Stated problem 1
Check each statement against the MySQL thread below and answer yes or no, quoting the words of the thread that decide it. (a) The user_fans table holds 10000 user entries. (b) The reply recommends putting triggers on the other tables. (c) The query sorts its results by total in ascending order.
## BEGIN Extract
How to optimize query if table contain 10000 entries using MySQL?

问题

When I execute this query like this they take so much execution time because user_fans table contain 10000 users entries. How can I optimize it?

Query

SELECT uf.`user_name`,uf.`user_id`,
@post                := (SELECT COUNT(*) FROM post WHERE user_id = uf.`user_id`) AS post,
@post_comment_likes  := (SELECT COUNT(*) FROM post_comment_likes WHERE user_id = uf.`user_id`) AS post_comment_likes,
@post_comments       := (SELECT COUNT(*) FROM post_comments WHERE user_id = uf.`user_id`) AS post_comments,
@post_likes          := (SELECT COUNT(*) FROM post_likes WHERE user_id = uf.`user_id`) AS post_likes,

(@post+@post_comments) AS `sum_post`,
(@post_likes+@post_comment_likes) AS `sum_like`, 
((@post+@post_comments)*10) AS `post_cal`,      
((@post_likes+@post_comment_likes)*5) AS `like_cal`,
((@post*10)+(@post_comments*10)+(@post_likes*5)+(@post_comment_likes*5)) AS `total`  
FROM  `user_fans` uf  ORDER BY `total` DESC lIMIT 20

回答1:

I would try to simplify this COMPLETELY by putting triggers on your other tables, and just adding a few columns to your User_Fans table... One for each respective count() you are trying to get... from Posts, PostLikes, PostComments, PostCommentLikes.

When a record is added to whichever table, just update your user_fans table to add 1 to the count... it will be virtually instantaneous based on the user's key ID anyhow. As for the "LIKES"... Similar, only under the condition that something is triggered as a "Like", add 1.. Then your query will be a direct math on the single record and not rely on ANY joins to compute a "weighted" total value. As your table gets even larger, the queries too will get longer as they have more data to pour through and aggregate. You are going through EVERY user_fan record which in essence is querying every record from all the other tables.

All that being said, keeping the tables as you have them, I would restructure as follows...
## END Extract
## BEGIN Supplied records
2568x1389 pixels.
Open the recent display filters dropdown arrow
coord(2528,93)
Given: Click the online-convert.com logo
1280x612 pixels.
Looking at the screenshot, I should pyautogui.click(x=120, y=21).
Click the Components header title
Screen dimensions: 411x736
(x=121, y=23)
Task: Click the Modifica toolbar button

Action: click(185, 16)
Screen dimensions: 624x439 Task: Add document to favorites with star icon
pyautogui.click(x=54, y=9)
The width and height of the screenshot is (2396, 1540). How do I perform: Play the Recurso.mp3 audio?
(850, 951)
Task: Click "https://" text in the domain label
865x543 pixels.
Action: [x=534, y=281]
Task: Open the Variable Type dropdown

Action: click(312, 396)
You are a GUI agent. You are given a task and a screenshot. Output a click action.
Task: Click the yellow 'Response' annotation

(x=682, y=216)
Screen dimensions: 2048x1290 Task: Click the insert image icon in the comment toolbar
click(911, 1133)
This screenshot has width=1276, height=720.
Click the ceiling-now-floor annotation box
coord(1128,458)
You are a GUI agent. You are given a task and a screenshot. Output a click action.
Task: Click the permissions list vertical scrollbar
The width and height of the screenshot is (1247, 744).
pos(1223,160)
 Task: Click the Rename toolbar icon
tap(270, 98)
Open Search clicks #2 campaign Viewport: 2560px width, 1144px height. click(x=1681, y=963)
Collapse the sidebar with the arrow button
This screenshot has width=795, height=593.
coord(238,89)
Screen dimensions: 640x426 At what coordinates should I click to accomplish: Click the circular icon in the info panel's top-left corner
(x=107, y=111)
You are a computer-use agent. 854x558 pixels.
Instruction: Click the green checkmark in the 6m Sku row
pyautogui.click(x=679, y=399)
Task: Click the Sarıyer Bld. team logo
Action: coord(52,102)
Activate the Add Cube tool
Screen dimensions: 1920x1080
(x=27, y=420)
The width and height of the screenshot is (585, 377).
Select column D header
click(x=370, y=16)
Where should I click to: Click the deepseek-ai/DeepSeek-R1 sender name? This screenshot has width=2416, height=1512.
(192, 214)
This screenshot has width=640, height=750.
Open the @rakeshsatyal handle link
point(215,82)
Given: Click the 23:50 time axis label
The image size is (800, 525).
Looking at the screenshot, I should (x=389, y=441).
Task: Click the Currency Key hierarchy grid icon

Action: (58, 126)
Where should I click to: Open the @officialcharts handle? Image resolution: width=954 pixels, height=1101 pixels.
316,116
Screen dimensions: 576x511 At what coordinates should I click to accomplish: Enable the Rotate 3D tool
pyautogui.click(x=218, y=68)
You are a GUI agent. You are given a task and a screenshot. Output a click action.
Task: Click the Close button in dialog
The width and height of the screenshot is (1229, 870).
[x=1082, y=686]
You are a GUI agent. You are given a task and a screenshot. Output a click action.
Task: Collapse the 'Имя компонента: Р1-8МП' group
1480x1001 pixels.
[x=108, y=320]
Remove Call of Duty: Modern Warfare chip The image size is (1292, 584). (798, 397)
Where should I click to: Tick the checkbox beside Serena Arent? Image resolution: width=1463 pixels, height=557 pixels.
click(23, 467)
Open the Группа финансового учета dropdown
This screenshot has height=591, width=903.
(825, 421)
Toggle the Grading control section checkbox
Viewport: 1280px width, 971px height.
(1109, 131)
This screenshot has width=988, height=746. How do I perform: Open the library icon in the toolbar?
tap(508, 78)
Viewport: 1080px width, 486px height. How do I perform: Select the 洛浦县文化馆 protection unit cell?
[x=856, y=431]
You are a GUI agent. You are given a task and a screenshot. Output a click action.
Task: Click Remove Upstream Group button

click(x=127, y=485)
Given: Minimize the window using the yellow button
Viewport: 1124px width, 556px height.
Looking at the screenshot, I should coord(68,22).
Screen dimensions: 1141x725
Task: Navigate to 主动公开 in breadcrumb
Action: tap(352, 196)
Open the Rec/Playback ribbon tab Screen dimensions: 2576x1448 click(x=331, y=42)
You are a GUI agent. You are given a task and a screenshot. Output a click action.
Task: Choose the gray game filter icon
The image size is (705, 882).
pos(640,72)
## END Supplied records
Stated problem 2
Recast the records, from the line with "Screen dimensions: 2048x1290" to the line with "[x=108, y=320]", as a Markdown table with the columns Row and Line. Number each line and omit blank lines.

Full response 1
(a) Yes: "user_fans table contain 10000 users entries"
(b) Yes: "putting triggers on your other tables"
(c) No: "ORDER BY `total` DESC lIMIT 20"

Full response 2
| Row | Line |
|---|---|
| 1 | Screen dimensions: 2048x1290 Task: Click the insert image icon in the comment toolbar |
| 2 | click(911, 1133) |
| 3 | This screenshot has width=1276, height=720. |
| 4 | Click the ceiling-now-floor annotation box |
| 5 | coord(1128,458) |
| 6 | You are a GUI agent. You are given a task and a screenshot. Output a click action. |
| 7 | Task: Click the permissions list vertical scrollbar |
| 8 | The width and height of the screenshot is (1247, 744). |
| 9 | pos(1223,160) |
| 10 |  Task: Click the Rename toolbar icon |
| 11 | tap(270, 98) |
| 12 | Open Search clicks #2 campaign Viewport: 2560px width, 1144px height. click(x=1681, y=963) |
| 13 | Collapse the sidebar with the arrow button |
| 14 | This screenshot has width=795, height=593. |
| 15 | coord(238,89) |
| 16 | Screen dimensions: 640x426 At what coordinates should I click to accomplish: Click the circular icon in the info panel's top-left corner |
| 17 | (x=107, y=111) |
| 18 | You are a computer-use agent. 854x558 pixels. |
| 19 | Instruction: Click the green checkmark in the 6m Sku row |
| 20 | pyautogui.click(x=679, y=399) |
| 21 | Task: Click the Sarıyer Bld. team logo |
| 22 | Action: coord(52,102) |
| 23 | Activate the Add Cube tool |
| 24 | Screen dimensions: 1920x1080 |
| 25 | (x=27, y=420) |
| 26 | The width and height of the screenshot is (585, 377). |
| 27 | Select column D header |
| 28 | click(x=370, y=16) |
| 29 | Where should I click to: Click the deepseek-ai/DeepSeek-R1 sender name? This screenshot has width=2416, height=1512. |
| 30 | (192, 214) |
| 31 | This screenshot has width=640, height=750. |
| 32 | Open the @rakeshsatyal handle link |
| 33 | point(215,82) |
| 34 | Given: Click the 23:50 time axis label |
| 35 | The image size is (800, 525). |
| 36 | Looking at the screenshot, I should (x=389, y=441). |
| 37 | Task: Click the Currency Key hierarchy grid icon |
| 38 | Action: (58, 126) |
| 39 | Where should I click to: Open the @officialcharts handle? Image resolution: width=954 pixels, height=1101 pixels. |
| 40 | 316,116 |
| 41 | Screen dimensions: 576x511 At what coordinates should I click to accomplish: Enable the Rotate 3D tool |
| 42 | pyautogui.click(x=218, y=68) |
| 43 | You are a GUI agent. You are given a task and a screenshot. Output a click action. |
| 44 | Task: Click the Close button in dialog |
| 45 | The width and height of the screenshot is (1229, 870). |
| 46 | [x=1082, y=686] |
| 47 | You are a GUI agent. You are given a task and a screenshot. Output a click action. |
| 48 | Task: Collapse the 'Имя компонента: Р1-8МП' group |
| 49 | 1480x1001 pixels. |
| 50 | [x=108, y=320] |